# [Provided information]

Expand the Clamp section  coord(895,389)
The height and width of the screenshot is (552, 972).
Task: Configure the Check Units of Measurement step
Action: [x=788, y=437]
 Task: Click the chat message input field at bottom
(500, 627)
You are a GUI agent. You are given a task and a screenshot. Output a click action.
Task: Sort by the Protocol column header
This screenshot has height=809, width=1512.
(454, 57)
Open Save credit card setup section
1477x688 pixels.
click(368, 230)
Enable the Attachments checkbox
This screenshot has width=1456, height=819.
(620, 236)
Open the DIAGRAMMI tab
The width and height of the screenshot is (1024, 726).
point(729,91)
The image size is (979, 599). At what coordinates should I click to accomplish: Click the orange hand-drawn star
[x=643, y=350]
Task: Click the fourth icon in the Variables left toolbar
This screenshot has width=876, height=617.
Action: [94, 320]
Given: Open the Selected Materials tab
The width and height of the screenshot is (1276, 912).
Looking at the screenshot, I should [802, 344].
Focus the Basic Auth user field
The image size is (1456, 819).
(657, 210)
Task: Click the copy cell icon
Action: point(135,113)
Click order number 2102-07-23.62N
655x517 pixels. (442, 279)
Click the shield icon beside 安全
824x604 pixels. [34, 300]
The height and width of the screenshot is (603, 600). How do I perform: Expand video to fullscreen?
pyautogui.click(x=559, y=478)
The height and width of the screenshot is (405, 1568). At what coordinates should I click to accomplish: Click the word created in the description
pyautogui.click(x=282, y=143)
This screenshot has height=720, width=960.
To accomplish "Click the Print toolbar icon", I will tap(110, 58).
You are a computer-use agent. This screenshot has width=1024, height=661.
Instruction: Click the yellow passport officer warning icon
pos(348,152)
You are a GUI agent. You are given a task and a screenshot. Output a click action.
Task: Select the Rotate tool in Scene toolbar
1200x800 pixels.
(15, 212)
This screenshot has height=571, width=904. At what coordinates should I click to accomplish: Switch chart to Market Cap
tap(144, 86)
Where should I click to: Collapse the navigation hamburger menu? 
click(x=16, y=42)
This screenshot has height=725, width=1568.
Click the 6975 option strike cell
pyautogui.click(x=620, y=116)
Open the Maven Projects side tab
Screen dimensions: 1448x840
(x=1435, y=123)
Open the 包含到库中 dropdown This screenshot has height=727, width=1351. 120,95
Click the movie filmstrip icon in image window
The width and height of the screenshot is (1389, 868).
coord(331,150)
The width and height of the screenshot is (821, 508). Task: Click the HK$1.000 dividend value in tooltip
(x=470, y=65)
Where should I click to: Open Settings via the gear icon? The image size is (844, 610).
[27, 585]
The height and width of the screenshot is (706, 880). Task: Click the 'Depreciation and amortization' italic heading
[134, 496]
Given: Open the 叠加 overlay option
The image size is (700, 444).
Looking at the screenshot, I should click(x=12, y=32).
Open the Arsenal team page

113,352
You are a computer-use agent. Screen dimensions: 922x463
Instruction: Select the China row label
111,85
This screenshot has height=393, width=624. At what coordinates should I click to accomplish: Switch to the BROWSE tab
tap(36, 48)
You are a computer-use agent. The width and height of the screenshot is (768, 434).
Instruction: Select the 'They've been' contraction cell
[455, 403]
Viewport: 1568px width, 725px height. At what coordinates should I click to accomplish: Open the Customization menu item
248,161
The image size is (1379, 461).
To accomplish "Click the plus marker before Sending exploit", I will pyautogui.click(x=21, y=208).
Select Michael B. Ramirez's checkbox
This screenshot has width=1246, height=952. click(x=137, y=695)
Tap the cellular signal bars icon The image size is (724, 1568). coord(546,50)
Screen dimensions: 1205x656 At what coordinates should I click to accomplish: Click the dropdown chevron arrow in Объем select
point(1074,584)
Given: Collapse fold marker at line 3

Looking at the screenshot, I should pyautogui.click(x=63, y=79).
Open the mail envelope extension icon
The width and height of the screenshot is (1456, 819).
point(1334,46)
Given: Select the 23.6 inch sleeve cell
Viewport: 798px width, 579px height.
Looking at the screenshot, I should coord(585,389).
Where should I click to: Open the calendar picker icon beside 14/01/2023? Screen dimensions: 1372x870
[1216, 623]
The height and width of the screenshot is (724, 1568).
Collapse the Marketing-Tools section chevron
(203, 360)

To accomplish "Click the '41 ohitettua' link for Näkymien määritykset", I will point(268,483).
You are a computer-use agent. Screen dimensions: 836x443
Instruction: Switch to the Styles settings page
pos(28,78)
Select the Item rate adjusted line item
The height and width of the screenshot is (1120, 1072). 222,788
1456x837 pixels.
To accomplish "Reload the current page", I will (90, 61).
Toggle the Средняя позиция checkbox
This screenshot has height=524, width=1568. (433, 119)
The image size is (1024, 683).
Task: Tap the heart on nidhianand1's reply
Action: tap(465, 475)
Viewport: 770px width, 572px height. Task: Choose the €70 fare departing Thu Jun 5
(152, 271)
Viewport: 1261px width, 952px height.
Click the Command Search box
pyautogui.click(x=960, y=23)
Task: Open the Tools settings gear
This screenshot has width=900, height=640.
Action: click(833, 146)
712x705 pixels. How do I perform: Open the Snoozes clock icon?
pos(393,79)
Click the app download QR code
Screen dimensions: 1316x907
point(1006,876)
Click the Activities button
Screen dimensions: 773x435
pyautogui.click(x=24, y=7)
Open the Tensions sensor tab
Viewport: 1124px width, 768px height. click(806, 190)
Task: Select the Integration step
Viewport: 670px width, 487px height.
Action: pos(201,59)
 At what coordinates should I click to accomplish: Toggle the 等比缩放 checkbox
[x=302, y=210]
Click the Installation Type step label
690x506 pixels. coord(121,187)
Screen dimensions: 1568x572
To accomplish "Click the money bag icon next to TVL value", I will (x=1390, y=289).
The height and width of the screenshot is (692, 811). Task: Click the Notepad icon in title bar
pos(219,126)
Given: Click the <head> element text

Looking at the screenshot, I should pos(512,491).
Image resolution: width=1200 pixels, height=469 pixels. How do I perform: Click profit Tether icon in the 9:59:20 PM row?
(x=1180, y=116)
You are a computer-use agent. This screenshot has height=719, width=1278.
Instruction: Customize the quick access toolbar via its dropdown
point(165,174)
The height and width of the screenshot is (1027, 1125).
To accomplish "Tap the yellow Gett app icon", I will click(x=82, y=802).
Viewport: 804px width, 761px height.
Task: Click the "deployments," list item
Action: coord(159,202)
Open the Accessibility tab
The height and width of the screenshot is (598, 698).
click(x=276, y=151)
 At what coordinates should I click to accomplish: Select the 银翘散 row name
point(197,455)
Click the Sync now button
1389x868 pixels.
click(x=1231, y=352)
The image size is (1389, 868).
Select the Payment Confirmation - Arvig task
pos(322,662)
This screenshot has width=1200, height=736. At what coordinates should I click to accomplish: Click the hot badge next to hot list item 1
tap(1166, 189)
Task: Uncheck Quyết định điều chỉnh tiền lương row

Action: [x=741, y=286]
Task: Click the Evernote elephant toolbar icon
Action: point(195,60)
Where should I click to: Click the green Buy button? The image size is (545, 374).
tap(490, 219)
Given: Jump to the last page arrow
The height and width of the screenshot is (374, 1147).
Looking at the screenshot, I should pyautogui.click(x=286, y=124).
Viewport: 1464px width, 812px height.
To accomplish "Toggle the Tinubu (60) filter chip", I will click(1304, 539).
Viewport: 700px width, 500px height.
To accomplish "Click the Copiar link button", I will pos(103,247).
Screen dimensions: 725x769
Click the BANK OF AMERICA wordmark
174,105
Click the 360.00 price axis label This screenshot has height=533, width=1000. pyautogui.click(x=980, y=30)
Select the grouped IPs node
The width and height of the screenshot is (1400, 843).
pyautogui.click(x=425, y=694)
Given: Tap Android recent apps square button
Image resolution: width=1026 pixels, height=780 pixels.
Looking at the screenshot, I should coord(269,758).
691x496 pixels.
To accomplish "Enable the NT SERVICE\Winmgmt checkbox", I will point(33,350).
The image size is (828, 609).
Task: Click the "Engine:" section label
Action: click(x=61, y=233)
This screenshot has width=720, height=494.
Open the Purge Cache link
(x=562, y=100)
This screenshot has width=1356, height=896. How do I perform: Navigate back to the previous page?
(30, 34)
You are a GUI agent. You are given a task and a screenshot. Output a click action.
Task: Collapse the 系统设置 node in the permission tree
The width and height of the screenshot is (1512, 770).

# [Job]
Rewrite the lines from the one containing "Task: Select the Integration step" through the one containing "point(165,174)", substituting "WordPad" for "Notepad" and changing nothing else.

# [Written response]
Task: Select the Integration step
Viewport: 670px width, 487px height.
Action: pos(201,59)
 At what coordinates should I click to accomplish: Toggle the 等比缩放 checkbox
[x=302, y=210]
Click the Installation Type step label
690x506 pixels. coord(121,187)
Screen dimensions: 1568x572
To accomplish "Click the money bag icon next to TVL value", I will (x=1390, y=289).
The height and width of the screenshot is (692, 811). Task: Click the WordPad icon in title bar
pos(219,126)
Given: Click the <head> element text

Looking at the screenshot, I should pos(512,491).
Image resolution: width=1200 pixels, height=469 pixels. How do I perform: Click profit Tether icon in the 9:59:20 PM row?
(x=1180, y=116)
You are a computer-use agent. This screenshot has height=719, width=1278.
Instruction: Customize the quick access toolbar via its dropdown
point(165,174)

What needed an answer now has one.